▶ **Task prompt**
Among the lines below, copy each one in which "computer" appears.

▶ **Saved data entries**
※ ※ ※
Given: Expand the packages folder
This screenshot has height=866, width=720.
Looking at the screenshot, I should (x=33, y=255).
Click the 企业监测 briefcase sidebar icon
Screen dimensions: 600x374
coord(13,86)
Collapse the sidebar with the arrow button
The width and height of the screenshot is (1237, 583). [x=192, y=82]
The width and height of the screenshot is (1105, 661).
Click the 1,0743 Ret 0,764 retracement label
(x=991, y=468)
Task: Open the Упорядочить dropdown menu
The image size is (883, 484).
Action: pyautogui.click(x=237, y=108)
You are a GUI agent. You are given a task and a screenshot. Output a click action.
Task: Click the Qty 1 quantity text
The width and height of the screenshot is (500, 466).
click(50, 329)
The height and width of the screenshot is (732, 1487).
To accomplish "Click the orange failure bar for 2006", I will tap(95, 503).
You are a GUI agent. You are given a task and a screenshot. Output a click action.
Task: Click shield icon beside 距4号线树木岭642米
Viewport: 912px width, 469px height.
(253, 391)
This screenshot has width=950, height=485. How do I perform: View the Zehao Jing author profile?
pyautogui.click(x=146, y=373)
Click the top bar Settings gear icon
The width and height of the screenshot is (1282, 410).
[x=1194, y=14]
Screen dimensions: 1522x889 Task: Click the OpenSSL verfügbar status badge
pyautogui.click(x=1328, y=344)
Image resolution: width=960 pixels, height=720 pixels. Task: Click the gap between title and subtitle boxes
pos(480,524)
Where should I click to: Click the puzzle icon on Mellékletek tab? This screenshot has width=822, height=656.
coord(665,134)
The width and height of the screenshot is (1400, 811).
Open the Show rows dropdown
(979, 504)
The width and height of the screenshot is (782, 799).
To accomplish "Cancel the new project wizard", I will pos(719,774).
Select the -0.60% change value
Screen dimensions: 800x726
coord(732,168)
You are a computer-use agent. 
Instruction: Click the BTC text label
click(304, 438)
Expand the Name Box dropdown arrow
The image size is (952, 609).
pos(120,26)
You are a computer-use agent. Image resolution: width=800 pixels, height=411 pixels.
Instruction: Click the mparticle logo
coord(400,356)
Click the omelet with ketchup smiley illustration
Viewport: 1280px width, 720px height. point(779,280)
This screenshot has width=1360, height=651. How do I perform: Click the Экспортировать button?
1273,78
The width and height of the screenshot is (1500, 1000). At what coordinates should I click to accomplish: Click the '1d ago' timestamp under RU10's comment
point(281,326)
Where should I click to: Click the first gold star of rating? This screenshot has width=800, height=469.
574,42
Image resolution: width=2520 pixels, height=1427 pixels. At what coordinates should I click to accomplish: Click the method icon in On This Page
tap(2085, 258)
※ ※ ※
▶ **Problem solution**
You are a computer-use agent. 
You are a computer-use agent. Image resolution: width=800 pixels, height=411 pixels.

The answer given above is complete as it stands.